Nach dem Aufschrei und daraus folgenden Skandal ist nicht viel geschehen. In den letzten Jahren wurde auch im Beisein mit dem gesellschaftlichen Rechtsruck eine Faschisierung in rechtsautoritären Gamer-Szenen immer spürbarer und virulenter. Videospiele per se dienen primär als Instrument zur Verknüpfung, doch sie haben keinen unwesentlichen Anteil an deren Sozialisierung. In Deutschland ist vor kurzem unter dem Hashtag #GamerleaksDE eine neue Öffentlichkeit entstanden, die die inneren Strukturen und radikalen Politisierungen der Gamer-Szene offenlegt. Auffällig ist eine kontinuierliche Verrohung der Sprache, die einhergeht mit der absoluten Selbstgewissheit der Märtyrerrolle. Die im Zuge der schleichenden Faschisierung der Szene ist ein Spiegelbild der weltpolitischen Entwicklungen und muss als solche verstanden werden. Andererseits beinhaltete die Möglichkeit der inszenierten Realitäten im Internet immer eine tiefergehende und schnellere Radikalisierung des Sagbaren. Sozialdarwinistische Argumente und Aussagen sind führend und werden auf jene angewandt, die Opfer dieser Kultur sind. Auch im Zuge der aktuellen Ereignisse gibt es erste Relativierungen, in dem beliebige Gesetze des Internets herangezogen werden, und die klassische Opfer-Täter-Umkehr bedient wird. Man wurde nur falsch verstanden bzw. das Opfer verstünde die Realität eines Trolls nicht. Die Grenze des Trollings und der Benennung einer tatsächlichen Haltung ist jedoch fließend.

============

AUFGABE A:
Beantworte zum Artikel über die Gamer-Szene diese Fragen:
(i) Unter welchem Hashtag ist in Deutschland vor kurzem eine neue Öffentlichkeit entstanden?
(ii) Womit geht die kontinuierliche Verrohung der Sprache einher?
(iii) Auf wen werden sozialdarwinistische Argumente und Aussagen angewandt?
Der Artikel und die Auflistung haben inhaltlich nichts miteinander zu tun.

EINTRÄGE:

============

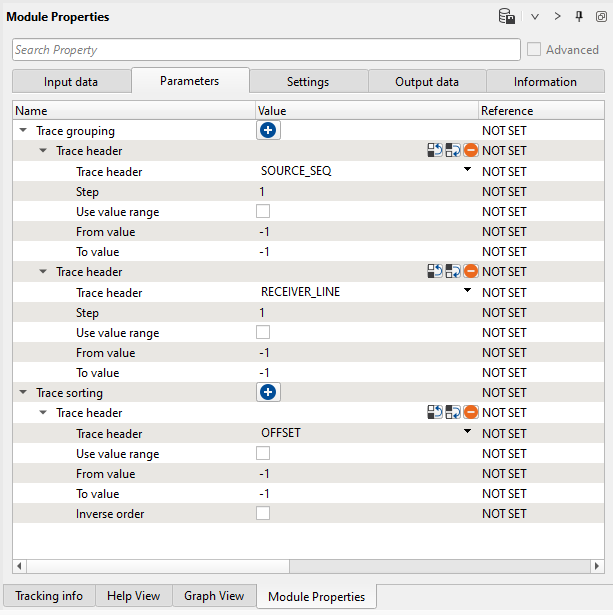This screenshot has width=613, height=615.
Task: Toggle Use value range for SOURCE_SEQ header
Action: pyautogui.click(x=263, y=212)
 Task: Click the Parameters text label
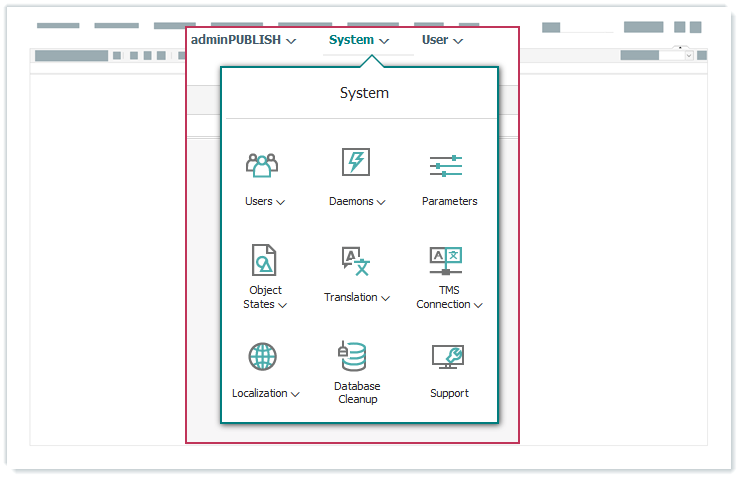click(449, 201)
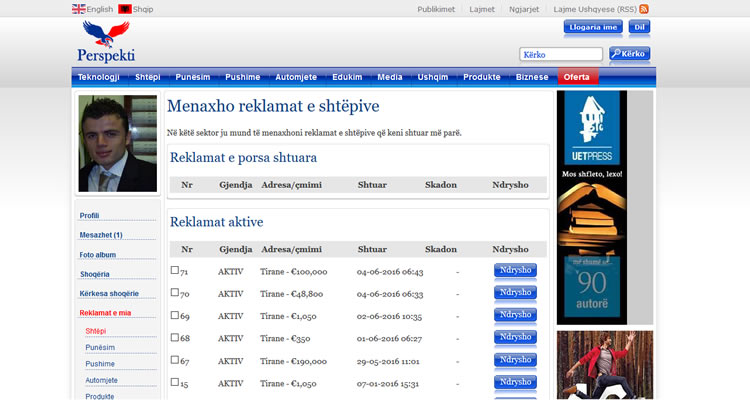Screen dimensions: 750x400
Task: Click the Llogaria ime button
Action: [x=593, y=27]
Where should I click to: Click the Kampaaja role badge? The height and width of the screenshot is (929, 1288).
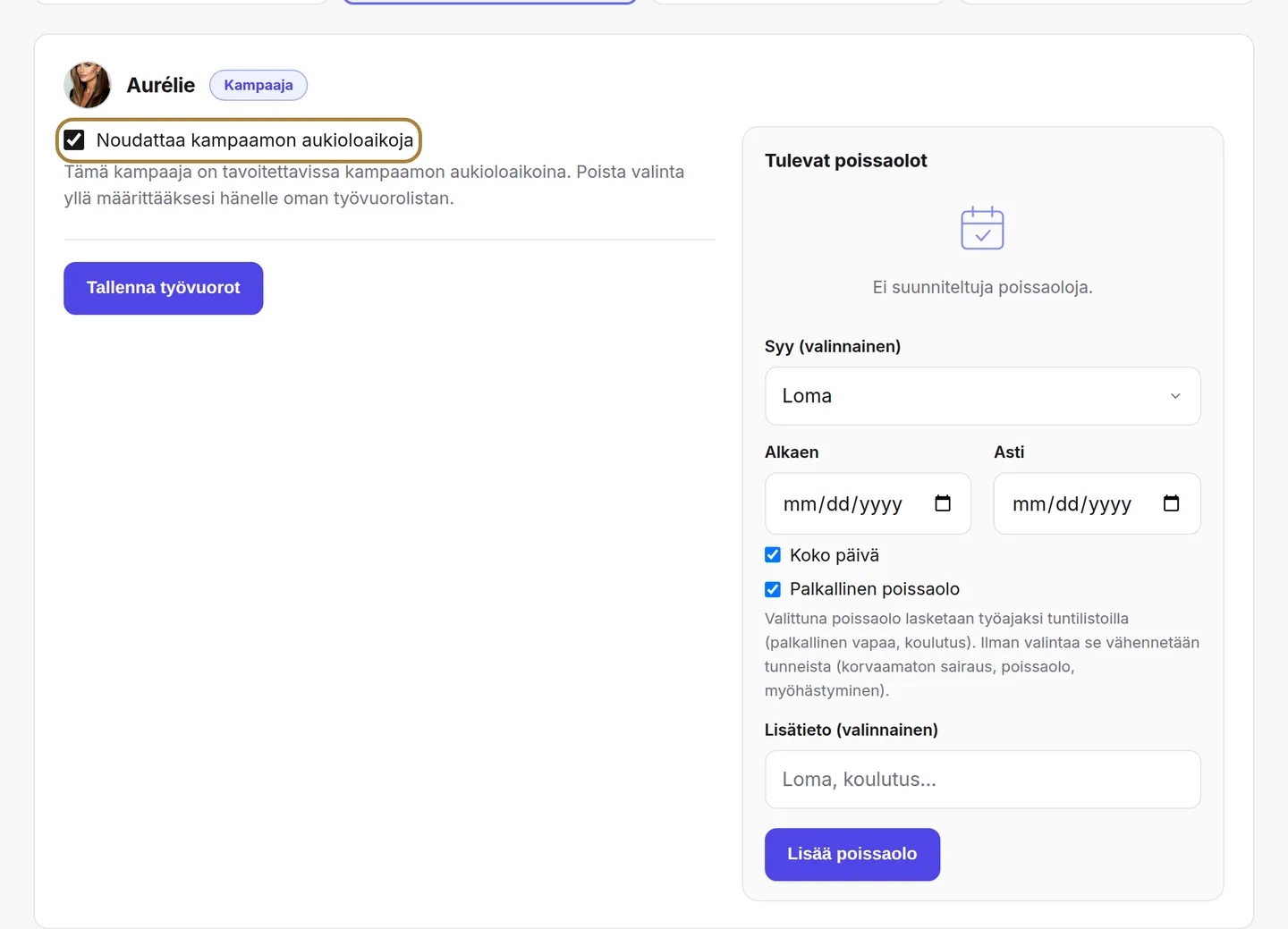point(258,85)
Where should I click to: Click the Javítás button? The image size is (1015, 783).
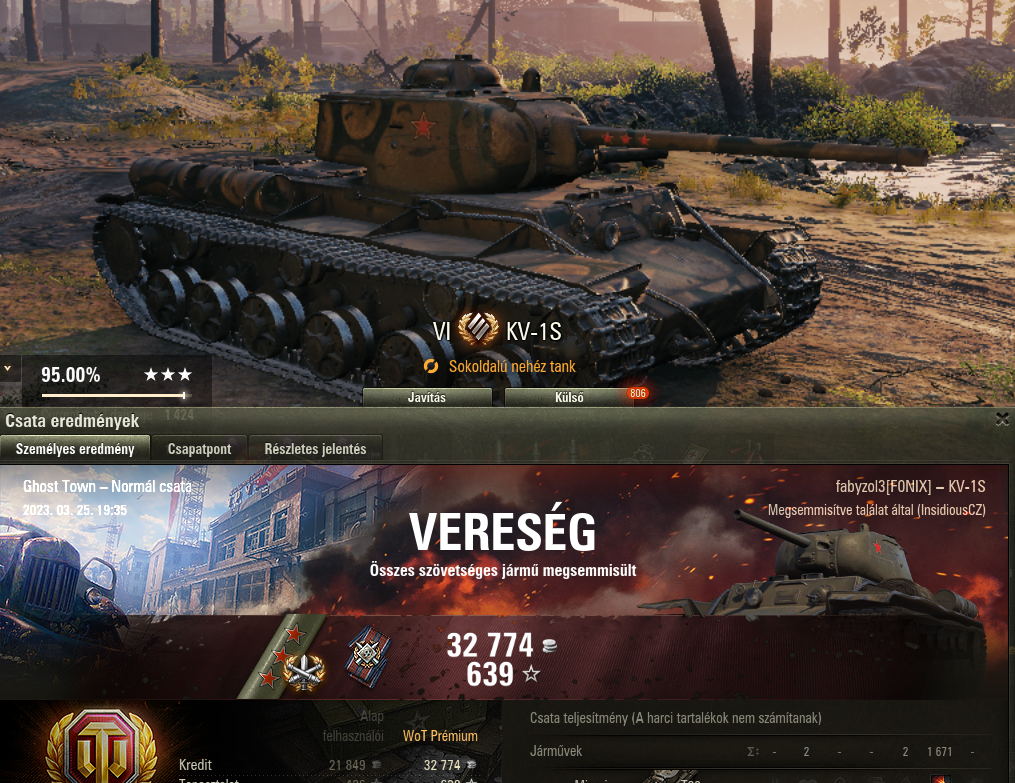pos(427,397)
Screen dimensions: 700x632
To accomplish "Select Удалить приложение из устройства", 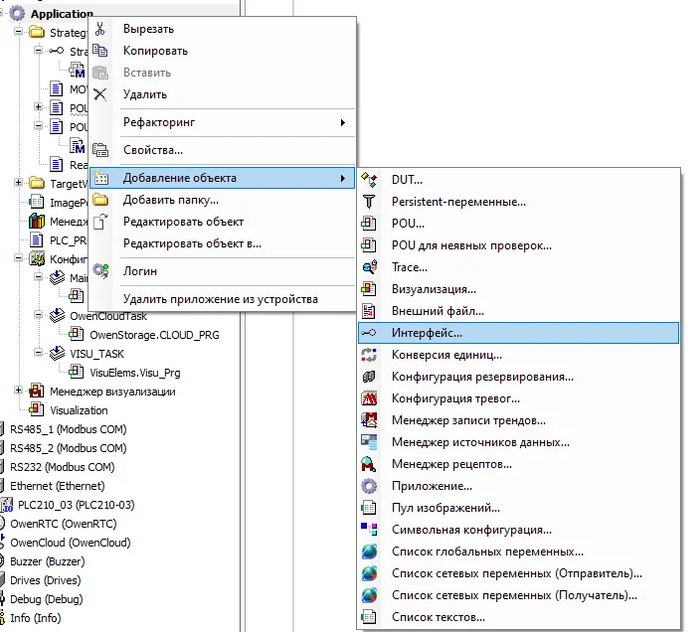I will 221,299.
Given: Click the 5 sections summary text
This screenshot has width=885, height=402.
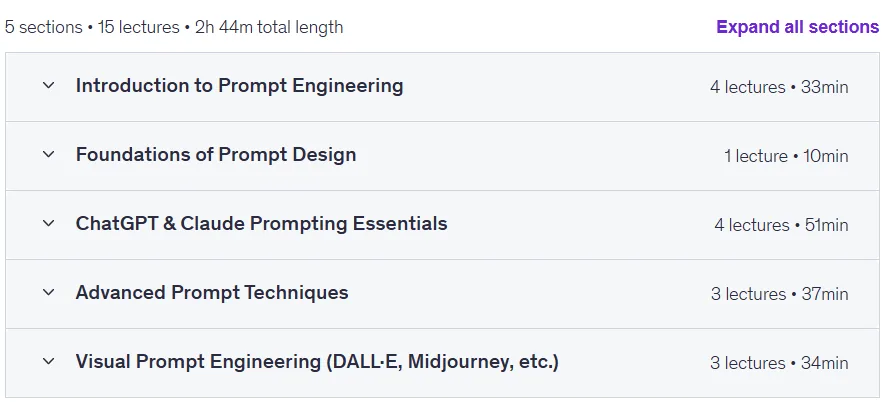Looking at the screenshot, I should point(43,27).
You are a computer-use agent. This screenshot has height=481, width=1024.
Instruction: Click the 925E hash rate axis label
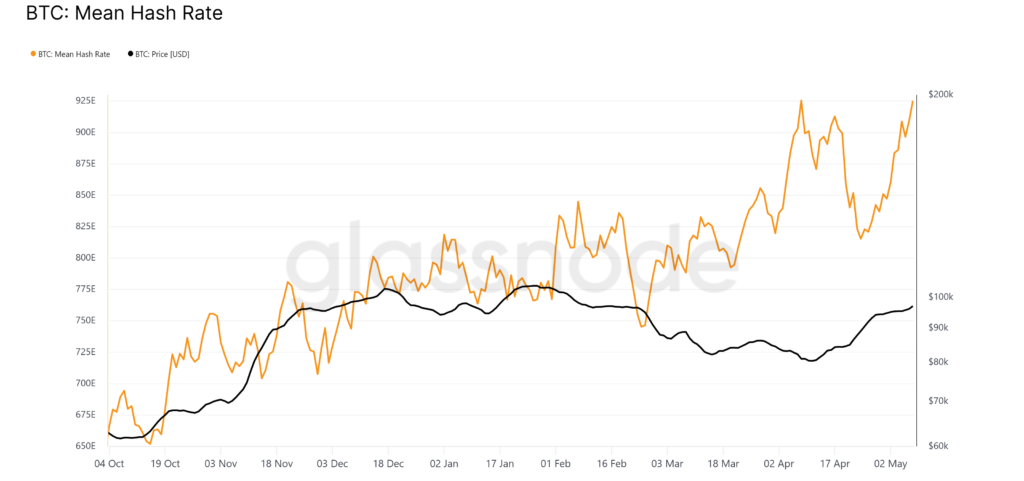(x=84, y=101)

============

AUFGABE B:
Suche in der Auflistung alle Zeilen, in denen die Zeichenfolge „Task“ vorkommt, und gib jede davon vollständig wieder.

ERWARTETE ANTWORT A:
(i) #GamerleaksDE
(ii) Mit der absoluten Selbstgewissheit der Märtyrerrolle.
(iii) Auf jene, die Opfer dieser Kultur sind.

ERWARTETE ANTWORT B:
Task: Toggle Use value range for SOURCE_SEQ header
 Task: Click the Parameters text label
Task: Click the Llogaria ime button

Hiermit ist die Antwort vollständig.